> _ENUNCIADO DA TAREFA_:
Retome o texto sobre o efeito das mudanças climáticas na rotação da Terra e dê continuidade a ele a partir da última frase.

> _TEXTO PARA ANÁLISE_:
:::::
Derretimento de calotas polares, elevação do nível do mar, calor excessivo, aumento na ocorrência de desastres naturais… Agora, a alteração na rotação da Terra soma-se à extensa lista de anomalias associadas às mudanças climáticas. Em dois estudos publicados nesta segunda-feira (15/7) nas revistas Nature Geoscience e Pnas, cientistas descrevem como os atuais padrões de temperatura e precipitação literalmente tiraram o planeta do eixo, com implicações para a duração dos dias.
Com o avanço do derretimento nos dois polos da Terra — Groenlândia e Antártida —, a água antes congelada agora se espalham pelos oceanos, em especial, na região equatorial. Assim, há uma mudança na distribuição da massa do planeta, o que afeta a rotação. Benedikt Soja, autor do estudo da Pnas e professor de geodésia espacial do Instituto Federal de Tecnologia de Zurique, na Suíça, compara com a pirueta de uma patinadora: "Primeiro, ela mantém os braços próximos ao corpo e, depois, os estica".
Quando as massas de gelo são mantidas congeladas nos pólos — o exemplo da patinadora, com os braços junto ao corpo —, a rotação da Terra é rápida. Porém, à medida que a água do degelo se afasta do eixo, o movimento fica mais lento. O mesmo ocorre quando a atleta estica os membros superiores, enquanto gira.
Física
Trata-se de uma lei da física, a de conservação do momento angular: quanto mais próxima do eixo de rotação está a massa, menor é a inércia e, assim, o corpo ganha mais velocidade angular. Como esse preceito também rege o planeta, o fato de a água degelada dos polos migrar para outros pontos da Terra faz com que ela se movimente mais lentamente. Assim, mesmo que de forma quase imperceptível, pode-se dizer que as mudanças climáticas alternam a duração dos dias — por enquanto, em milissegundos, conforme os pesquisadores do Instituto Federal de Tecnologia de Zurique.
A rotação mais lenta também impacta o atrito das marés, um fenômeno desencadeado pela Lua. Os estudos mostram que, no ritmo atual das emissões de gases de efeito estufa, as mudanças climáticas influenciarão mais o evento do que o próprio satélite natural que, durante oito bilhões de anos, definiu a duração dos dias. "Nós, humanos, temos um impacto maior no nosso planeta do que imaginamos, e isso naturalmente coloca sobre nós uma grande responsabilidade pelo futuro do planeta", diz Soja.
Além da duração dos dias, as mudanças na massa que circula na superfície e no interior da Terra alteram o eixo de rotação. No artigo publicado na revista Nature Geoscience, os cientistas afirmam que o deslocamento pode chegar a 10m em cada 100 anos. Além do derretimento do gelo na Antártida e na Groenlândia, o fenômeno observado se relaciona com os movimentos nas profundezas do manto terrestre.
Modelo
No interior do planeta, a rocha torna-se viscosa, devido à alta pressão, causando deslocamentos de massa por longos períodos. A influência também é dos fluxos de calor do metal liquefeito do núcleo externo, responsáveis por gerar o campo magnético e causar mudanças na quantidade de matéria dentro da Terra.
:::::
> _DADOS FORNECIDOS_:
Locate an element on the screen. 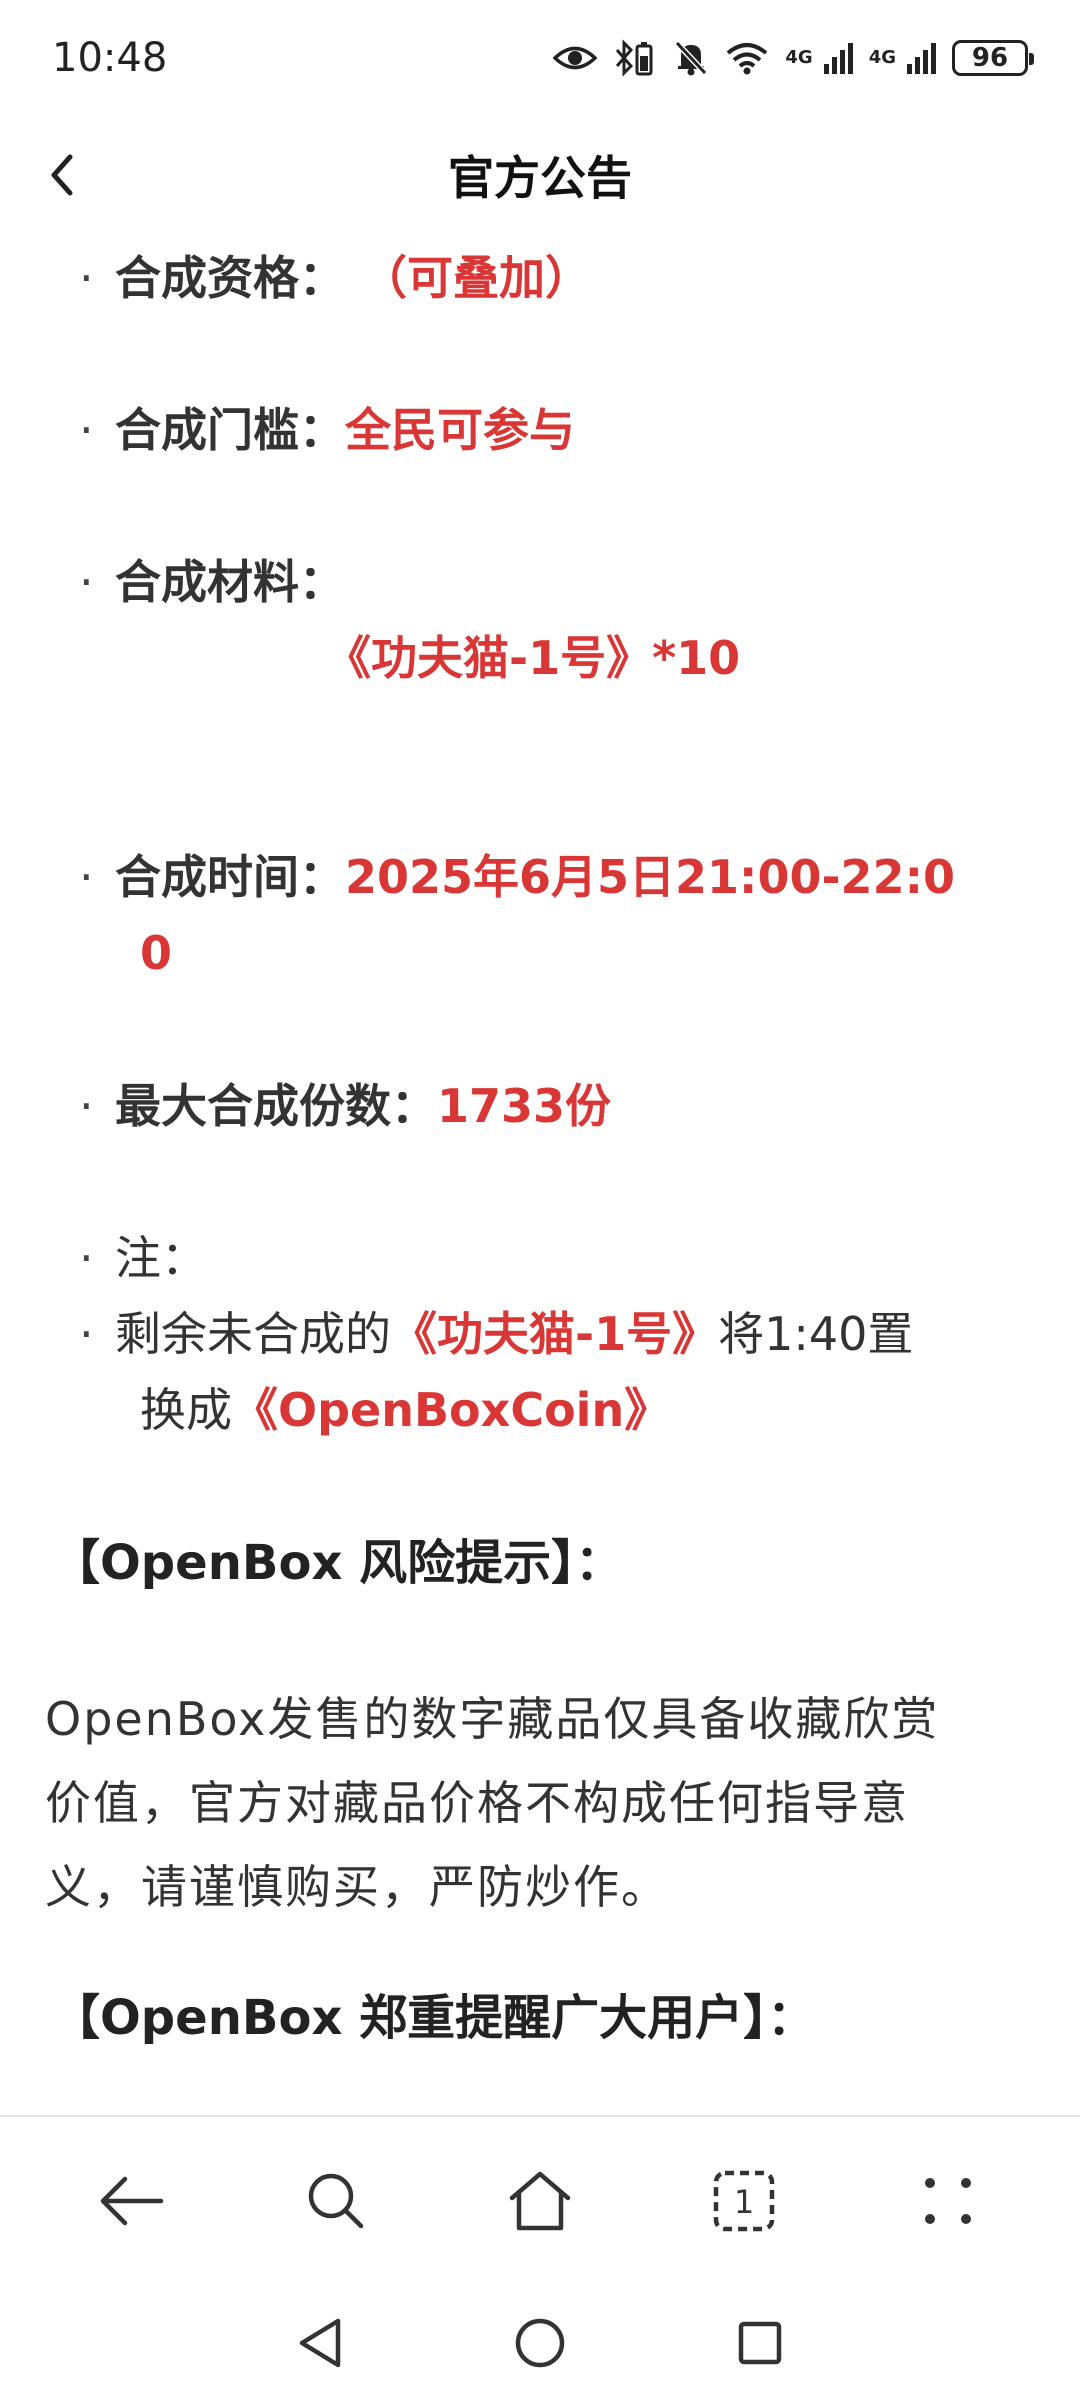 The width and height of the screenshot is (1080, 2400). item-qualification: · 合成资格： （可叠加） is located at coordinates (557, 278).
:::::
> _RESULTADO DO EXERCÍCIO_:
A equipe de Benedikt Soja fez um modelo mostrando como o movimento polar está associado aos processos individuais no núcleo e no manto da Terra, assim como no clima da superfície. "Pela primeira vez, apresentamos uma explicação completa para as causas do movimento polar de longo período", diz, em nota, Mostafa Kiani Shahvandi, um dos estudantes de doutorado de Soja e principal autor do estudo da Nature Geoscience. "Em outras palavras, agora sabemos por que e como o eixo de rotação da Terra se move em relação à crosta terrestre."
O estudo dos movimentos polares usou a abordagem da inteligência artificial (IA), aplicando as leis da física para desenvolver algoritmos de aprendizado de máquina. Segundo Shahvandi, essa é a primeira vez que se registraram os diferentes efeitos individuais (no núcleo, no manto e no clima superficial) do planeta em um modelo sobre interações. O pesquisador nota que, pelos cálculos, é possível saber como os polos de rotação da Terra se moveram desde os anos 1900, valores que, segundo eles, estão de acordo com dados reais obtidos por observações astronômicas e satélites. Isso significa que a modelagem pode fazer previsões com acurácia.
Mesmo que a rotação da Terra esteja mudando lentamente, o efeito pode ser mais sentido quando se navega no espaço — por exemplo, quando se envia uma sonda espacial para aterrar em outro planeta. Nesses casos, ainda que o desvio seja de apenas 1cm, ele pode evoluir para centenas de metros nas enormes distâncias envolvidas. "Se isso ocorrer, não será possível pousar em uma cratera específica de Marte", exemplifica Benedikt Soja, autor do estudo da Pnas e professor de geodésia espacial do Instituto Federal de Tecnologia de Zurique.
Autor de um estudo publicado na edição de ontem da revista Nature Geoscience sobre mudanças climáticas e rotação da Terra, Mostafa Kiani Shahvandi, do Istituto Federal de Tecnologia de Zurique, na Suíça, destaca que, como os demais processos na Terra, os efeitos estão interligados a outros fenômenos planetários. "As alterações climáticas estão fazendo com que o eixo de rotação da Terra se mova e parece que, em retorno, o movimento angular (dos eixos) também alteraram a dinâmica do núcleo da Terra", explica.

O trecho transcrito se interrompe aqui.